Gjirokastra climbs a steep hill above the Drinos River, in southern Albania not far from the Greek border. It’s easy to see why the stone motif features in Kadare’s novels about the city, and why he has a predilection for myths and legends. It’s an atmospheric settlement in a rugged, wind-whipped location, backed by calloused mountains. It’s fair to say that Gjirokastra is distinctive! From the lower, new town, steep, cobblestone streets rise to the bazaar area and residential neighbourhoods and beyond to the eponymous and fabulously gloomy kastro, which, when I visited, was framed by a constant halo of hovering crows.

Wandering the upper town is hard work. The winding cobbled streets are undeniably atmospheric, a melange of white-washed garden walls, mighty, jagged plane trees. On the verges and in garden plots grow wild fig, poppies, honeysuckle. The topography of a town straddling a hillside works against a casual stroll. Locals clearly get used to the gradient though: I noticed grandmothers dressed all in black striding purposefully up ascending paths, their sinewy calf muscles bulging in knee-high stockings.

Gjirokastra is notable for its signature, 19th-century kullë mansions (from the Turkish kule, “tower”). Sturdy and imposing they are built in three storeys, topped with weighty, limestone roof tiles. These tiles are very much of the area, elemental building materials that are drawn from the very landscape. They also feature in architecture south of the border in Greece, in Epirus, particularly in the towns of Ioannina and Metsovo.

The Gjerë Mountains form a barrier between Gjirokastra and the Ionian Sea. When I crossed the mountains the bus had to slow at the pass to allow a shepherd and his flock of fat-tailed sheep cross the highway. The shepherd’s wife led a couple of horses that were carrying large milk canisters and a young sheep dog nestled amongst woven bags. Descending to the Drinos Valley, we then turned left and headed north past villages all with Greek names.
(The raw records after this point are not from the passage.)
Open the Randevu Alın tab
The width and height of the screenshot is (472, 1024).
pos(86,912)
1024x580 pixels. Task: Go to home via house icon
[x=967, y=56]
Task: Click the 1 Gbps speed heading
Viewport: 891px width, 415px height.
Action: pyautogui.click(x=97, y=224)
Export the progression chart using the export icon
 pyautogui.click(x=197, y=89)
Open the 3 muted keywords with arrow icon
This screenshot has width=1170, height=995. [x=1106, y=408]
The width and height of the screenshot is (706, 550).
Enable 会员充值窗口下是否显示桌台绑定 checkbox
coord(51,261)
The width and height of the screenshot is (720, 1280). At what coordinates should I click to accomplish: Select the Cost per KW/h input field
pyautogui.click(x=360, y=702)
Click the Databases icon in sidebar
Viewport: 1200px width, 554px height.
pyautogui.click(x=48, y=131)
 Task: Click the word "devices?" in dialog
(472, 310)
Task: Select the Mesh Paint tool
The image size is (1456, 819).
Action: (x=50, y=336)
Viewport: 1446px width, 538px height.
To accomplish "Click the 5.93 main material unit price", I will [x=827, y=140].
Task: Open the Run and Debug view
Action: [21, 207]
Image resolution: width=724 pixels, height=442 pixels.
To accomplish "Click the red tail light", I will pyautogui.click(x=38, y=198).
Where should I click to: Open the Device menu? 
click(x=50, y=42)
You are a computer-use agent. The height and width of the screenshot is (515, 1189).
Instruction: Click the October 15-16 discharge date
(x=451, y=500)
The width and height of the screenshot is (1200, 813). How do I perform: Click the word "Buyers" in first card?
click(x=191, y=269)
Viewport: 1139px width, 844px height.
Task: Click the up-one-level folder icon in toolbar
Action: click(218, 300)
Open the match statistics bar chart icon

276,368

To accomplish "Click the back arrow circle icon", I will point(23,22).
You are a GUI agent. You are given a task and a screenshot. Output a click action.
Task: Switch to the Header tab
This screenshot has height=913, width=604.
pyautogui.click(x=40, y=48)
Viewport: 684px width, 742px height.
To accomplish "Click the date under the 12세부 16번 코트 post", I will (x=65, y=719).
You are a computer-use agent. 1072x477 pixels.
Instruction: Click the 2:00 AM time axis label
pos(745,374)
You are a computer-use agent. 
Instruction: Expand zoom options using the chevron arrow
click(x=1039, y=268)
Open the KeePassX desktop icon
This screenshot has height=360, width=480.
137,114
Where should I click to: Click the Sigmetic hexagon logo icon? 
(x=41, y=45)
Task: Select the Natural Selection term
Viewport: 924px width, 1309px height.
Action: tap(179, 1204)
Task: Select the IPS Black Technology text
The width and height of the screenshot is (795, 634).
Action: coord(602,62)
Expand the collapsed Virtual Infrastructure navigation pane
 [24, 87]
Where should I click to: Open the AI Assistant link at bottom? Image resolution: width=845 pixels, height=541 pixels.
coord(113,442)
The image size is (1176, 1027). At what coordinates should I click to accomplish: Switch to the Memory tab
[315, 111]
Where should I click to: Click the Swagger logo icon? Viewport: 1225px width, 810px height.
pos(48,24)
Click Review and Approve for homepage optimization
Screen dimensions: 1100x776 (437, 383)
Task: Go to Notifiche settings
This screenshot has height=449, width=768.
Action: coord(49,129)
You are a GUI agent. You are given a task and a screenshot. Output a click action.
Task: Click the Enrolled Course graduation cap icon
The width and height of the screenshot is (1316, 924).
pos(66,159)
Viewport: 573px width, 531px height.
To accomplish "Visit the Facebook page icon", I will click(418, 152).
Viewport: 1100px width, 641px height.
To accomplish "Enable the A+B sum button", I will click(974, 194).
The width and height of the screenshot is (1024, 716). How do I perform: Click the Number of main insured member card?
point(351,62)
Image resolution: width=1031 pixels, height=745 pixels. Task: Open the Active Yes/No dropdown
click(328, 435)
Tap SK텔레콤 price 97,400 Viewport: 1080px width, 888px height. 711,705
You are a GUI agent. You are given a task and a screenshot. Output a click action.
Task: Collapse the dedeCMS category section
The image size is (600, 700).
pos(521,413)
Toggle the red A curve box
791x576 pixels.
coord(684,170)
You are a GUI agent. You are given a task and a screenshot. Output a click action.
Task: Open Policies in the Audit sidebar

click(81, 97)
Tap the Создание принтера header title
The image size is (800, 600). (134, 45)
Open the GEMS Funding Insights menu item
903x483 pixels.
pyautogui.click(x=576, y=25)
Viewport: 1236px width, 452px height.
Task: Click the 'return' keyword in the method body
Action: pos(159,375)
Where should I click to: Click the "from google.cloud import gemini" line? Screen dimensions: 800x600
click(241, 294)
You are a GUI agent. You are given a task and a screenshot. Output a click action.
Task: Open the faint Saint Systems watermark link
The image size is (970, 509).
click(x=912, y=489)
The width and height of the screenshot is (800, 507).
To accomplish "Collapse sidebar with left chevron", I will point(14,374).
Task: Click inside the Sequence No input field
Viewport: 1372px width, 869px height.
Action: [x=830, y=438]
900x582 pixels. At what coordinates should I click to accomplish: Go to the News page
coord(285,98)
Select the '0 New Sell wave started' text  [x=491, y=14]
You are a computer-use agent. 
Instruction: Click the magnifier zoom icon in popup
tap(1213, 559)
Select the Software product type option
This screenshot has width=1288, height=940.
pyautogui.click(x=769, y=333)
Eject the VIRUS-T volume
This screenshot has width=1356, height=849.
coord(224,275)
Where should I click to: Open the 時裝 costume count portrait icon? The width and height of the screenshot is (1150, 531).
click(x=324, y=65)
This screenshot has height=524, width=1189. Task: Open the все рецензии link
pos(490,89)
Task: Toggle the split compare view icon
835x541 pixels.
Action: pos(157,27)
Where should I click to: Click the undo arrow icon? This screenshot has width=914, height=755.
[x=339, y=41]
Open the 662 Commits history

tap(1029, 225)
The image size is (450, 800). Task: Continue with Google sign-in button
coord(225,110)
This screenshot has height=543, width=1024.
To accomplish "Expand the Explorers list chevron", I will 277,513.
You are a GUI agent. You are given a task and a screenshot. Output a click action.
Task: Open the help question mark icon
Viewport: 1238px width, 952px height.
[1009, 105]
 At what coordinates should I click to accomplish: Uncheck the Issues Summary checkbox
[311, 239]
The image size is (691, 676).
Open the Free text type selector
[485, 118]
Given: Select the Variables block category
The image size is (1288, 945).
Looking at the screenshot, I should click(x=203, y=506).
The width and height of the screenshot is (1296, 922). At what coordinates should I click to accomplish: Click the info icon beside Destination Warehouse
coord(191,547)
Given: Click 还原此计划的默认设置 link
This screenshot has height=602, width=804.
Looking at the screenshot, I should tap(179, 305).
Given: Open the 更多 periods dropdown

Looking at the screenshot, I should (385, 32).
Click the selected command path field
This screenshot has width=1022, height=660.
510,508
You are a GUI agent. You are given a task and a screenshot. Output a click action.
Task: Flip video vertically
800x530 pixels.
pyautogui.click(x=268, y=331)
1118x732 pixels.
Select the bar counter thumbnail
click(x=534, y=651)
After my stay in Gjirokastra I had to head south to Greece. I arrived in the bus station in the lower town early in the morning. I’d missed the first bus of the day to the border. Having no Albanian I found it difficult to determine when the next would leave. I tried French to no avail, and then, on a whim, Turkish – again, no dice. Finally, using my best travellers’ sign language I managed to convince a minibus driver to take me. He charged me well over the odds, I’m sure. There was no change from the note that I proffered.

We set off, heading south along the Drinos Valley. The driver whistled merrily. My fare was probably a substantial contribution to his retirement fund. He stopped for a couple of passengers, women in cardigans and headscarves. All of them looked at me, the lone traveller with a backpack, then chatted animatedly with the driver. All handed over smaller notes than I had.

Just short of the border, he took on another woman. She climbed aboard and declared, “Kαλημέρα.” Kalimera! Good morning! They were speaking Greek. Perhaps if I’d tried my best traveller’s Greek in the lower town I would’ve had a cheaper ride.

When we drew to a halt I thanked the driver: ευχαριστώ πολύ. He looked puzzled, then grinned broadly and wished me bon voyage – καλη ταξίδι – and I lined up to cross the border, leaving the stony hills of Albania for the stony hills of northern Greece.